__Task details__:
All of the data should be restated word for word.

Data for analysis Block Start

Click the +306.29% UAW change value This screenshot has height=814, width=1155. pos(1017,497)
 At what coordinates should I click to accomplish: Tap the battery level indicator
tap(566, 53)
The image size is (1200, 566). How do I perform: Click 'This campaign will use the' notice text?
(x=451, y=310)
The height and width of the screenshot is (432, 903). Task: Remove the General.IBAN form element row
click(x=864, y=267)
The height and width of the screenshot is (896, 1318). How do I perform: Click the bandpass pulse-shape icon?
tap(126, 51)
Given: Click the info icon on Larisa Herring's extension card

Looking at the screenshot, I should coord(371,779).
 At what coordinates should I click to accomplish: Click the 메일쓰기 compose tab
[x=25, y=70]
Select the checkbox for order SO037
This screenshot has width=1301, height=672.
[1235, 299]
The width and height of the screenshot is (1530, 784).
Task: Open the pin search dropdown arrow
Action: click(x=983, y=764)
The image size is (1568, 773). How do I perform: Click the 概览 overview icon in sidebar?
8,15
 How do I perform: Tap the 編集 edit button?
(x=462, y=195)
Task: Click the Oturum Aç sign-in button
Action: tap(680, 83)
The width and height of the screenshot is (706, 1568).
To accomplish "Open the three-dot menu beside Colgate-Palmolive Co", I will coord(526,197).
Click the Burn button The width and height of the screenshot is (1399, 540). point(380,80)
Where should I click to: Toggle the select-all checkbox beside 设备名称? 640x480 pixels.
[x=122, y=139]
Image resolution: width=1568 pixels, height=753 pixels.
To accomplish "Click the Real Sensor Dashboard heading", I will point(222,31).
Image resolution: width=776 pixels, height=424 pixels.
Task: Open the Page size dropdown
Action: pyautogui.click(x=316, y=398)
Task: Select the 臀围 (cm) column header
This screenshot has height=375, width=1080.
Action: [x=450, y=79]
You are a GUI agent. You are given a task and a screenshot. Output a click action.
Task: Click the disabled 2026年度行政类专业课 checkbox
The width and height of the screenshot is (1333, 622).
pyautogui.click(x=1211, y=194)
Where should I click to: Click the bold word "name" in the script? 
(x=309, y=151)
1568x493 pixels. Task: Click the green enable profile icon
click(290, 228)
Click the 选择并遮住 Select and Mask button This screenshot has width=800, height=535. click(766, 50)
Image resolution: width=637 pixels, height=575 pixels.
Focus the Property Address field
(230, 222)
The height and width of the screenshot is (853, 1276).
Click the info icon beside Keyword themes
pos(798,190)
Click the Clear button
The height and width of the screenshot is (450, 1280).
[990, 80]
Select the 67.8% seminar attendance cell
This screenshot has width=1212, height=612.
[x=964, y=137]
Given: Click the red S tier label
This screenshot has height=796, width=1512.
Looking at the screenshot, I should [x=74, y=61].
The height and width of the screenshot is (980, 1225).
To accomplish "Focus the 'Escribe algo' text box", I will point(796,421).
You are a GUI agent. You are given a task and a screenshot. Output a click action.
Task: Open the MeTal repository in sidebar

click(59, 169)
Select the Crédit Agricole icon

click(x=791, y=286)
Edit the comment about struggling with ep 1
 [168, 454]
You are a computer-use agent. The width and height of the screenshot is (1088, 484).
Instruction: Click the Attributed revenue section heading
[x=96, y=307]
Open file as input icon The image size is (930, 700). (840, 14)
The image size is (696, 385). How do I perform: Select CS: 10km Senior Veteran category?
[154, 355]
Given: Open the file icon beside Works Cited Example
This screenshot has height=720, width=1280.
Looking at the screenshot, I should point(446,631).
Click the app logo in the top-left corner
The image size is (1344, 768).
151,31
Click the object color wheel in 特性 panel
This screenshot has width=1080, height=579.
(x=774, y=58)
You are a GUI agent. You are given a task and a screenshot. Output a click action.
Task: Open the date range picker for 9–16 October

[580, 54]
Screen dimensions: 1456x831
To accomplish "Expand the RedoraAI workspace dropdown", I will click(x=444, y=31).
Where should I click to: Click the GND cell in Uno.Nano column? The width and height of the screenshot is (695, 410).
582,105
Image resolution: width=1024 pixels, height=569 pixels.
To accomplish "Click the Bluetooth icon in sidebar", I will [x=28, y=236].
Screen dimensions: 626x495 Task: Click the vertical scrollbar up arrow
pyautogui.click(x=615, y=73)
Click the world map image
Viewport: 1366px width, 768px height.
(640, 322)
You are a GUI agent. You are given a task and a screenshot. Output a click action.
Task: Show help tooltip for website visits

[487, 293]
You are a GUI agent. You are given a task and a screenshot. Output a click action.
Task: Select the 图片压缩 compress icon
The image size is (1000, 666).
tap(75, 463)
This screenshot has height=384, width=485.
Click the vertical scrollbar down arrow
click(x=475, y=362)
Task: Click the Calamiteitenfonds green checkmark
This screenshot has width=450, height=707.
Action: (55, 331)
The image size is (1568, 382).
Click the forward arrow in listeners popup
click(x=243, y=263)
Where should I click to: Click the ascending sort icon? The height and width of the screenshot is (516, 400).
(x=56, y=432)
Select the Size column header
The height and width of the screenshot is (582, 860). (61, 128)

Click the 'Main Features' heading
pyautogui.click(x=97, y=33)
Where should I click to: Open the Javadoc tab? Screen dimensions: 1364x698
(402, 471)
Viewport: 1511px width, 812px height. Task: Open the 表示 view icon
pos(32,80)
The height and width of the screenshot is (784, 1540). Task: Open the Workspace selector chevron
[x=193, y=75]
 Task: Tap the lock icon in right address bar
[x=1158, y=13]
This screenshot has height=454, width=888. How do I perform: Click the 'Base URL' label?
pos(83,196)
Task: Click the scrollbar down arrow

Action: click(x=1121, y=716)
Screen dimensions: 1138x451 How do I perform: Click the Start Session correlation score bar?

Data for analysis Block End

__Task output__:
Click the +306.29% UAW change value This screenshot has height=814, width=1155. pos(1017,497)
 At what coordinates should I click to accomplish: Tap the battery level indicator
tap(566, 53)
The image size is (1200, 566). How do I perform: Click 'This campaign will use the' notice text?
(x=451, y=310)
The height and width of the screenshot is (432, 903). Task: Remove the General.IBAN form element row
click(x=864, y=267)
The height and width of the screenshot is (896, 1318). How do I perform: Click the bandpass pulse-shape icon?
tap(126, 51)
Given: Click the info icon on Larisa Herring's extension card

Looking at the screenshot, I should coord(371,779).
 At what coordinates should I click to accomplish: Click the 메일쓰기 compose tab
[x=25, y=70]
Select the checkbox for order SO037
This screenshot has width=1301, height=672.
[1235, 299]
The width and height of the screenshot is (1530, 784).
Task: Open the pin search dropdown arrow
Action: click(x=983, y=764)
The image size is (1568, 773). How do I perform: Click the 概览 overview icon in sidebar?
8,15
 How do I perform: Tap the 編集 edit button?
(x=462, y=195)
Task: Click the Oturum Aç sign-in button
Action: tap(680, 83)
The width and height of the screenshot is (706, 1568).
To accomplish "Open the three-dot menu beside Colgate-Palmolive Co", I will coord(526,197).
Click the Burn button The width and height of the screenshot is (1399, 540). point(380,80)
Where should I click to: Toggle the select-all checkbox beside 设备名称? 640x480 pixels.
[x=122, y=139]
Image resolution: width=1568 pixels, height=753 pixels.
To accomplish "Click the Real Sensor Dashboard heading", I will point(222,31).
Image resolution: width=776 pixels, height=424 pixels.
Task: Open the Page size dropdown
Action: pyautogui.click(x=316, y=398)
Task: Select the 臀围 (cm) column header
This screenshot has height=375, width=1080.
Action: [x=450, y=79]
You are a GUI agent. You are given a task and a screenshot. Output a click action.
Task: Click the disabled 2026年度行政类专业课 checkbox
The width and height of the screenshot is (1333, 622).
pyautogui.click(x=1211, y=194)
Where should I click to: Click the bold word "name" in the script? 
(x=309, y=151)
1568x493 pixels. Task: Click the green enable profile icon
click(290, 228)
Click the 选择并遮住 Select and Mask button This screenshot has width=800, height=535. click(766, 50)
Image resolution: width=637 pixels, height=575 pixels.
Focus the Property Address field
(230, 222)
The height and width of the screenshot is (853, 1276).
Click the info icon beside Keyword themes
pos(798,190)
Click the Clear button
The height and width of the screenshot is (450, 1280).
[990, 80]
Select the 67.8% seminar attendance cell
This screenshot has width=1212, height=612.
[x=964, y=137]
Given: Click the red S tier label
This screenshot has height=796, width=1512.
Looking at the screenshot, I should [x=74, y=61].
The height and width of the screenshot is (980, 1225).
To accomplish "Focus the 'Escribe algo' text box", I will point(796,421).
You are a GUI agent. You are given a task and a screenshot. Output a click action.
Task: Open the MeTal repository in sidebar

click(59, 169)
Select the Crédit Agricole icon

click(x=791, y=286)
Edit the comment about struggling with ep 1
 [168, 454]
You are a computer-use agent. The width and height of the screenshot is (1088, 484).
Instruction: Click the Attributed revenue section heading
[x=96, y=307]
Open file as input icon The image size is (930, 700). (840, 14)
The image size is (696, 385). How do I perform: Select CS: 10km Senior Veteran category?
[154, 355]
Given: Open the file icon beside Works Cited Example
This screenshot has height=720, width=1280.
Looking at the screenshot, I should point(446,631).
Click the app logo in the top-left corner
The image size is (1344, 768).
151,31
Click the object color wheel in 特性 panel
This screenshot has width=1080, height=579.
(x=774, y=58)
You are a GUI agent. You are given a task and a screenshot. Output a click action.
Task: Open the date range picker for 9–16 October

[580, 54]
Screen dimensions: 1456x831
To accomplish "Expand the RedoraAI workspace dropdown", I will click(x=444, y=31).
Where should I click to: Click the GND cell in Uno.Nano column? The width and height of the screenshot is (695, 410).
582,105
Image resolution: width=1024 pixels, height=569 pixels.
To accomplish "Click the Bluetooth icon in sidebar", I will [x=28, y=236].
Screen dimensions: 626x495 Task: Click the vertical scrollbar up arrow
pyautogui.click(x=615, y=73)
Click the world map image
Viewport: 1366px width, 768px height.
(640, 322)
You are a GUI agent. You are given a task and a screenshot. Output a click action.
Task: Show help tooltip for website visits

[487, 293]
You are a GUI agent. You are given a task and a screenshot. Output a click action.
Task: Select the 图片压缩 compress icon
The image size is (1000, 666).
tap(75, 463)
This screenshot has height=384, width=485.
Click the vertical scrollbar down arrow
click(x=475, y=362)
Task: Click the Calamiteitenfonds green checkmark
This screenshot has width=450, height=707.
Action: (55, 331)
The image size is (1568, 382).
Click the forward arrow in listeners popup
click(x=243, y=263)
Where should I click to: Click the ascending sort icon? The height and width of the screenshot is (516, 400).
(x=56, y=432)
Select the Size column header
The height and width of the screenshot is (582, 860). (61, 128)

Click the 'Main Features' heading
pyautogui.click(x=97, y=33)
Where should I click to: Open the Javadoc tab? Screen dimensions: 1364x698
(402, 471)
Viewport: 1511px width, 812px height. Task: Open the 表示 view icon
pos(32,80)
The height and width of the screenshot is (784, 1540). Task: Open the Workspace selector chevron
[x=193, y=75]
 Task: Tap the lock icon in right address bar
[x=1158, y=13]
This screenshot has height=454, width=888. How do I perform: Click the 'Base URL' label?
pos(83,196)
Task: Click the scrollbar down arrow

Action: click(x=1121, y=716)
Screen dimensions: 1138x451 How do I perform: Click the Start Session correlation score bar?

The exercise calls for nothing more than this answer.